*** Opening of TEXT UNDER STUDY ***

AudioTransform is a package for modifying mono audio files of any sample rate, for use in augmenting datasets of audio.
Operations:
- load/save audio data
- resample
- invert polarity
- scale amplitude
- apply gain adjustments in decibels
- normalize amplitude
- digitally clip amplitude
- pad with silence
- varispeed - adjust time/pitch by altering playback speed
- mix two audio files
- static low-pass filter
- dynamic low-pass filter
- static high-pass filter
- convolution reverb
# make virtual environment with Python 3.7
conda create -n AudioTransform python=3.7
source activate AudioTransform
# clone repository
git clone [email protected]:speechLabBcCuny/AudioTransform.git
cd AudioTransform
# install requirements from pip
pip install -r requirements.txt
# set up jupyter kernel
conda install ipykernel
ipython kernel install --user --name=AudioTransform
# start Jupyter server
jupyter notebook --no-browser --port=8889
# on local machine
ssh -N -f -L localhost:8888:localhost:8889 [user]@[server]
See AugmentAudio.ipynb
for examples of how to process audio.
Note - transformations are applied to the object itself, allowing method chaining for complex signal chains.
If a transformation is only being applied temporarily (e.g. scaling amplitude during mixing), use the copy() method to create a new audio file to transform.
Example:
audio1 = AudioFile('example1.wav')
audio2 = AudioFile('example2.wav')
# audio1 is mixed with (audio2 * 0.5) - after this operation, audio2 is now scaled by 0.5
audio1.mix(audio2.scale(0.5), relative_start=0.0)
# The following line will mix audio1 with (audio2 * 0.5) - audio2 remains unchanged by this operation
audio1.mix(audio2.copy().scale(0.5), relative_start=0.0)
python3 <recipe_name>.py -i <input_dir> -o <output_dir>

*** Close of TEXT UNDER STUDY ***
*** Opening of PROVIDED INFORMATION ***

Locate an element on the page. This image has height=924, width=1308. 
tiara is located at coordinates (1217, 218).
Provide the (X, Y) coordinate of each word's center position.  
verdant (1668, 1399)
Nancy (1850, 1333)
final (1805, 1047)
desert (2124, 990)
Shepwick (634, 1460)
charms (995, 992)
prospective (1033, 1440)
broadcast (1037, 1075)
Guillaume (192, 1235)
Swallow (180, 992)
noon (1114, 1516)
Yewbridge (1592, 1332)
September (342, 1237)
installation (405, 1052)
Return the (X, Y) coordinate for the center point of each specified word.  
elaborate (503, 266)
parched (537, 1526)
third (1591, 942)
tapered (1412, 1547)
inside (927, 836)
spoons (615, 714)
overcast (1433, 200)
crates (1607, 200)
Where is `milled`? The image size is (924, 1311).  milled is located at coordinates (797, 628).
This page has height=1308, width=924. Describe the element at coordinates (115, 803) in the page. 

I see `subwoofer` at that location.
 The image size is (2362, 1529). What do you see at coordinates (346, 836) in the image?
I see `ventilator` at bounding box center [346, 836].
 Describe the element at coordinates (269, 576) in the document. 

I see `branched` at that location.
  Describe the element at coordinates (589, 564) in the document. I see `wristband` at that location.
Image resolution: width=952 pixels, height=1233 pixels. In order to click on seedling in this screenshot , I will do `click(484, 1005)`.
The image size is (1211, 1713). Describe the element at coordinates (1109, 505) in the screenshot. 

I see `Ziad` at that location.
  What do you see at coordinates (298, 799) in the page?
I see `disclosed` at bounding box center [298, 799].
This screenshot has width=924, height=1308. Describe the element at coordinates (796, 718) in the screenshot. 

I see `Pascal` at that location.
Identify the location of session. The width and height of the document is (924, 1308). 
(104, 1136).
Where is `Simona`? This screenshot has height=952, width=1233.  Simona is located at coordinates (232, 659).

*** Close of PROVIDED INFORMATION ***

WORK ORDER - Reproduce the AudioTransform description word for word, from "If a transformation" to "file to transform.". The data comes from a different source than the AudioTransform description.

EXERCISE RESPONSE -
If a transformation is only being applied temporarily (e.g. scaling amplitude during mixing), use the copy() method to create a new audio file to transform.